■ PROBLEM TO WORK ON ■
A verbatim copy of the lines starting at the one with "Enable EQ band" and ending at the last line below is required; include nothing else.

##### MATERIAL FOR THE TASK

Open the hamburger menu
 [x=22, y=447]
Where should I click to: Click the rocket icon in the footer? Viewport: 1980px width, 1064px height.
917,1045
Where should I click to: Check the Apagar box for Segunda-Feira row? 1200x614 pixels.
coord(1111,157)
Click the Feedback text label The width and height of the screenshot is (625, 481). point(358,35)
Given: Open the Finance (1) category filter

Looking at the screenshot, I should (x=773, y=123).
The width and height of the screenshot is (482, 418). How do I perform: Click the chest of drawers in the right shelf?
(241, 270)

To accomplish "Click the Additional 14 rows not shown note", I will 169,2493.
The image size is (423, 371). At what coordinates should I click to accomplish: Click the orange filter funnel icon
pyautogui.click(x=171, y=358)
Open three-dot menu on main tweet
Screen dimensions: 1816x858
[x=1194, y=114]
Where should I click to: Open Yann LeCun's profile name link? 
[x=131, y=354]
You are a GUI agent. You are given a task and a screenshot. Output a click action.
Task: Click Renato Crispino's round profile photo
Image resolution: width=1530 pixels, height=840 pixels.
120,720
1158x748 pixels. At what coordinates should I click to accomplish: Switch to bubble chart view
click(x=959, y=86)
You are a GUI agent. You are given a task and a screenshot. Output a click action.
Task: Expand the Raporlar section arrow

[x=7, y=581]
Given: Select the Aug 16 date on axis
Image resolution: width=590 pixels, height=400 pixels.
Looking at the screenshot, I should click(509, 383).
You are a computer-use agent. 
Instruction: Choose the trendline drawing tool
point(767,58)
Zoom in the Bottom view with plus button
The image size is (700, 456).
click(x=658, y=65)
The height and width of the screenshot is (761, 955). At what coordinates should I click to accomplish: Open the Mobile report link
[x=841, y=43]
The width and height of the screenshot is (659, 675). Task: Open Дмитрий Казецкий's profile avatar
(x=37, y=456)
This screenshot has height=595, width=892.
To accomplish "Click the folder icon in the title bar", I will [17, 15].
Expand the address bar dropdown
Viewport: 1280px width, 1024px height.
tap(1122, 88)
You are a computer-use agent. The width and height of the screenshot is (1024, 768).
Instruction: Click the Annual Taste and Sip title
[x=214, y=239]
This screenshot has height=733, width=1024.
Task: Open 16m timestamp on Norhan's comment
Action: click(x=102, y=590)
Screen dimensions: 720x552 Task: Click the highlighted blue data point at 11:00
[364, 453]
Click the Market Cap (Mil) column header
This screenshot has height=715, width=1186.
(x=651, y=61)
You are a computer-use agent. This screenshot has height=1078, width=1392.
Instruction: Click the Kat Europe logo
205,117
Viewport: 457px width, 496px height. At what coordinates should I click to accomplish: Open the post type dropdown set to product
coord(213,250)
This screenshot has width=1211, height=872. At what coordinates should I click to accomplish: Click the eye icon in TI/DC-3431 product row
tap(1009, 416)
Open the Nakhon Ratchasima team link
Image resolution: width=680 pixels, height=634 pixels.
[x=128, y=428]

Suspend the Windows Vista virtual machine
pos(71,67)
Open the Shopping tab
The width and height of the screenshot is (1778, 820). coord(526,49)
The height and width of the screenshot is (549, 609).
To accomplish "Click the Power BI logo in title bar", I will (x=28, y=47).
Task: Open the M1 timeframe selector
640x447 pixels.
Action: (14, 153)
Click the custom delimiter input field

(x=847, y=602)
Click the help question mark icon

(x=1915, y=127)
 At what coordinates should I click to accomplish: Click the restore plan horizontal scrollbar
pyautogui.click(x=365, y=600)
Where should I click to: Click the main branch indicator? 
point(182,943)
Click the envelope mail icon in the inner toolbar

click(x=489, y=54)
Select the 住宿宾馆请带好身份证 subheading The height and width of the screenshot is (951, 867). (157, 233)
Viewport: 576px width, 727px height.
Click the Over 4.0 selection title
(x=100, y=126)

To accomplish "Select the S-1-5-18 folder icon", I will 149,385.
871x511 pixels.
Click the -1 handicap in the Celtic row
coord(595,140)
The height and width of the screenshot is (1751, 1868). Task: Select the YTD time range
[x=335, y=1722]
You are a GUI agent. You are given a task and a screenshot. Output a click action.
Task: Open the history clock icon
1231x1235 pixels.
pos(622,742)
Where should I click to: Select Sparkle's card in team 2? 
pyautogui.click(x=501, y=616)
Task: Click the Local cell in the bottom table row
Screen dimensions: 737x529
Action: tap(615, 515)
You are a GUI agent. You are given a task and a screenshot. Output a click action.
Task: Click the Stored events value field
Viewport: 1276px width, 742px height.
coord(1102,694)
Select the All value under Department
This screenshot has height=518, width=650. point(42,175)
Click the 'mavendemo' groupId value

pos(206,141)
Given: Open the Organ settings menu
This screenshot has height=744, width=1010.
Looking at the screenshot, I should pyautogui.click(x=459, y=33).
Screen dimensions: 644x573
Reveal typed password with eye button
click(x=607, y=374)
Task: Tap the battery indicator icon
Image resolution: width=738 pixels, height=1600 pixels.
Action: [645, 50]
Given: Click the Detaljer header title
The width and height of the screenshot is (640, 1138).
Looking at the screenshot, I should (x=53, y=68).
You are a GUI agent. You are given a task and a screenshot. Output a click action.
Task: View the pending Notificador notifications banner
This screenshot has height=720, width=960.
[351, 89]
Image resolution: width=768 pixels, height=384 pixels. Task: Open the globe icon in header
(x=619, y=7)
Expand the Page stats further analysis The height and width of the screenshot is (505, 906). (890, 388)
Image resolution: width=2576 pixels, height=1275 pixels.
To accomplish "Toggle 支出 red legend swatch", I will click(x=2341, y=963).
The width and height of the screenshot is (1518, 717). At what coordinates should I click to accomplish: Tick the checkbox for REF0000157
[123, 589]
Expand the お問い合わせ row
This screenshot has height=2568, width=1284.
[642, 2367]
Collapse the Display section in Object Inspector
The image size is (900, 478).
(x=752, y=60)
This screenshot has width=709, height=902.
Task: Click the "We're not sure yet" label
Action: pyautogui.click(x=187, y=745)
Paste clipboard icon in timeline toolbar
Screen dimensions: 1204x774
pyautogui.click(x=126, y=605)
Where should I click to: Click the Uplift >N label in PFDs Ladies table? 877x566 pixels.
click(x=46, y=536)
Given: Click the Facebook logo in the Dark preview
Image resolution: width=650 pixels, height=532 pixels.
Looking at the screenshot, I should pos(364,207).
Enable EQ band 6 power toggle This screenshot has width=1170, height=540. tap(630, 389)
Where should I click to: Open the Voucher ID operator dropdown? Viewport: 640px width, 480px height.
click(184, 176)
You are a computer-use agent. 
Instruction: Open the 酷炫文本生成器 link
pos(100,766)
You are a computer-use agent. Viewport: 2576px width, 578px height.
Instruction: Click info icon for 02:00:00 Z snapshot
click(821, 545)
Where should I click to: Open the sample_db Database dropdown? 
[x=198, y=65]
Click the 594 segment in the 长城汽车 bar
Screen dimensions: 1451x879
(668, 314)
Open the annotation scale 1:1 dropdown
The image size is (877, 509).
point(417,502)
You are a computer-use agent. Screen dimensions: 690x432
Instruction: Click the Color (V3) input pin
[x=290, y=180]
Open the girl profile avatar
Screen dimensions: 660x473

##########

■ RESPONSE TO THIS EXERCISE ■
Enable EQ band 6 power toggle This screenshot has width=1170, height=540. tap(630, 389)
Where should I click to: Open the Voucher ID operator dropdown? Viewport: 640px width, 480px height.
click(184, 176)
You are a computer-use agent. 
Instruction: Open the 酷炫文本生成器 link
pos(100,766)
You are a computer-use agent. Viewport: 2576px width, 578px height.
Instruction: Click info icon for 02:00:00 Z snapshot
click(821, 545)
Where should I click to: Open the sample_db Database dropdown? 
[x=198, y=65]
Click the 594 segment in the 长城汽车 bar
Screen dimensions: 1451x879
(668, 314)
Open the annotation scale 1:1 dropdown
The image size is (877, 509).
point(417,502)
You are a computer-use agent. Screen dimensions: 690x432
Instruction: Click the Color (V3) input pin
[x=290, y=180]
Open the girl profile avatar
Screen dimensions: 660x473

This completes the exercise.